(Stored items)
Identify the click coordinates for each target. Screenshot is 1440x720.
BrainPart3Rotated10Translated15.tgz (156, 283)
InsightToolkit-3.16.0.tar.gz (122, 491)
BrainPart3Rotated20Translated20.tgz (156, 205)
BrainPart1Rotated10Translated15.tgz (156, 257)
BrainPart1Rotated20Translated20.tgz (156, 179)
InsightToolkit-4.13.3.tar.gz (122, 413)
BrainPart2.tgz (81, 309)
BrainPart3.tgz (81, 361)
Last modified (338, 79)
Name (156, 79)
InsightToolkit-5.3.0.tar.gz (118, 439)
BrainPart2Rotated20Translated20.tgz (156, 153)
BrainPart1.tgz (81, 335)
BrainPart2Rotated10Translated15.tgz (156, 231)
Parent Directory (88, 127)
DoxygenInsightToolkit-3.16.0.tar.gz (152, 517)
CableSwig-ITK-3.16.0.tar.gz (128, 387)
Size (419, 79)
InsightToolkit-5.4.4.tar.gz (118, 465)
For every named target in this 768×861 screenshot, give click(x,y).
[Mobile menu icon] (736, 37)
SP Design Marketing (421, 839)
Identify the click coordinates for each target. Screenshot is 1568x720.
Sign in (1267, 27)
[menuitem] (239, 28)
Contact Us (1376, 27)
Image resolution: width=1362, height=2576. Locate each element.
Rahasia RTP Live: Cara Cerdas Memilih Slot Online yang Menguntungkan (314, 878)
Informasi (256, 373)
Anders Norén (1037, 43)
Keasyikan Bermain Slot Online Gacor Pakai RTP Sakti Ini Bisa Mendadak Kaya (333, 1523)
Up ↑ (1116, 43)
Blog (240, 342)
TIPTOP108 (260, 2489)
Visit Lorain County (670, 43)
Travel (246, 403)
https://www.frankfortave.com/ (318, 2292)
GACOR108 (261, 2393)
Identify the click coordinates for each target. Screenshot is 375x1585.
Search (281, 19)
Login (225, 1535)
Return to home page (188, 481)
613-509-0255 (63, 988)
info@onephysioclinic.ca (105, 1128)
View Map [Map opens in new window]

Stated goal →
Substitute "Determine" for "Identify" everywhere it occurs in the items above, and give all of the items again with nothing else altered.

Output →
Determine the click coordinates for each target. Screenshot is 1440x720.
BrainPart3Rotated10Translated15.tgz (156, 283)
InsightToolkit-3.16.0.tar.gz (122, 491)
BrainPart3Rotated20Translated20.tgz (156, 205)
BrainPart1Rotated10Translated15.tgz (156, 257)
BrainPart1Rotated20Translated20.tgz (156, 179)
InsightToolkit-4.13.3.tar.gz (122, 413)
BrainPart2.tgz (81, 309)
BrainPart3.tgz (81, 361)
Last modified (338, 79)
Name (156, 79)
InsightToolkit-5.3.0.tar.gz (118, 439)
BrainPart2Rotated20Translated20.tgz (156, 153)
BrainPart1.tgz (81, 335)
BrainPart2Rotated10Translated15.tgz (156, 231)
Parent Directory (88, 127)
DoxygenInsightToolkit-3.16.0.tar.gz (152, 517)
CableSwig-ITK-3.16.0.tar.gz (128, 387)
Size (419, 79)
InsightToolkit-5.4.4.tar.gz (118, 465)
For every named target in this 768×861 screenshot, give click(x,y).
[Mobile menu icon] (736, 37)
SP Design Marketing (421, 839)
Determine the click coordinates for each target. Screenshot is 1568x720.
Sign in (1267, 27)
[menuitem] (239, 28)
Contact Us (1376, 27)
Image resolution: width=1362, height=2576. Locate each element.
Rahasia RTP Live: Cara Cerdas Memilih Slot Online yang Menguntungkan (314, 878)
Informasi (256, 373)
Anders Norén (1037, 43)
Keasyikan Bermain Slot Online Gacor Pakai RTP Sakti Ini Bisa Mendadak Kaya (333, 1523)
Up ↑ (1116, 43)
Blog (240, 342)
TIPTOP108 (260, 2489)
Visit Lorain County (670, 43)
Travel (246, 403)
https://www.frankfortave.com/ (318, 2292)
GACOR108 (261, 2393)
Determine the click coordinates for each target. Screenshot is 375x1585.
Search (281, 19)
Login (225, 1535)
Return to home page (188, 481)
613-509-0255 (63, 988)
info@onephysioclinic.ca (105, 1128)
View Map [Map opens in new window]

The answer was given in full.